For large numeric arrays, use specialized libraries that store raw values compactly, such as `array`, `memoryview`, or NumPy.

Python’s built-in numeric types optimize scalar semantics, not dense numeric vector computation.

## 17.32 Memory Notes

A list of integers stores references to integer objects.

```python
xs = [1, 2, 3, 4]
```

Conceptually:

```text
list
    [ptr][ptr][ptr][ptr]
      |    |    |    |
      v    v    v    v
     int  int  int  int
```

An array stores raw values:

```python
from array import array

xs = array("i", [1, 2, 3, 4])
```

Conceptually:

```text
array
    [int][int][int][int]
```

This is why arrays are more memory-efficient for large homogeneous numeric data.

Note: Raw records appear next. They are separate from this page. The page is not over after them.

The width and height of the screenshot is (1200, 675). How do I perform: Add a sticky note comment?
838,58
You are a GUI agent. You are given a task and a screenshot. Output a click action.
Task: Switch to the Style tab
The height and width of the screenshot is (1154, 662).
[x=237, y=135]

## 17.33 Common Numeric Pitfalls

| Pitfall                                | Example                         | Better approach             |
| -------------------------------------- | ------------------------------- | --------------------------- |
| Using `is` for numbers                 | `x is 1000`                     | `x == 1000`                 |
| Expecting decimal exactness from float | `0.1 + 0.2 == 0.3`              | `math.isclose` or `Decimal` |
| Persisting `hash()`                    | `hash(x)` as stable ID          | `hashlib`                   |
| Assuming Python int fits C long        | `PyLong_AsLong` unchecked       | Check overflow              |
| Using list for dense numeric arrays    | `[0] * n` for huge numeric data | `array` or NumPy            |
| Comparing NaN normally                 | `nan == nan`                    | Use `math.isnan`            |
| Ignoring integer growth cost           | huge powers in hot path         | Consider algorithmic bounds |

## 17.34 Mental Model

Use this model:

```text
int
    immutable arbitrary-precision integer
    variable-size digit array
    no fixed overflow
    cost grows with magnitude

bool
    singleton subclass of int
    truth-value type
    values are True and False

float
    immutable wrapper around C double
    approximate binary floating-point
    supports inf and nan

complex
    immutable pair of doubles
    real and imaginary parts
    arithmetic supported
    ordering unsupported
```

At the CPython level:

```text
numeric operation
    dispatch through type slots
    operate on concrete numeric representation
    allocate or return result object
    manage references
```

## 17.35 Summary

CPython implements integers, floats, and complex numbers as Python objects with specialized C layouts. `int` uses arbitrary-precision storage, so it avoids fixed-width overflow but pays costs that grow with value size. `float` wraps a C double and inherits binary floating-point behavior. `complex` stores two doubles and supports complex arithmetic.

These numeric types are immutable. Operations create result objects rather than mutating operands. Their behavior is integrated through numeric slots, conversion protocols, hashing rules, and C API functions.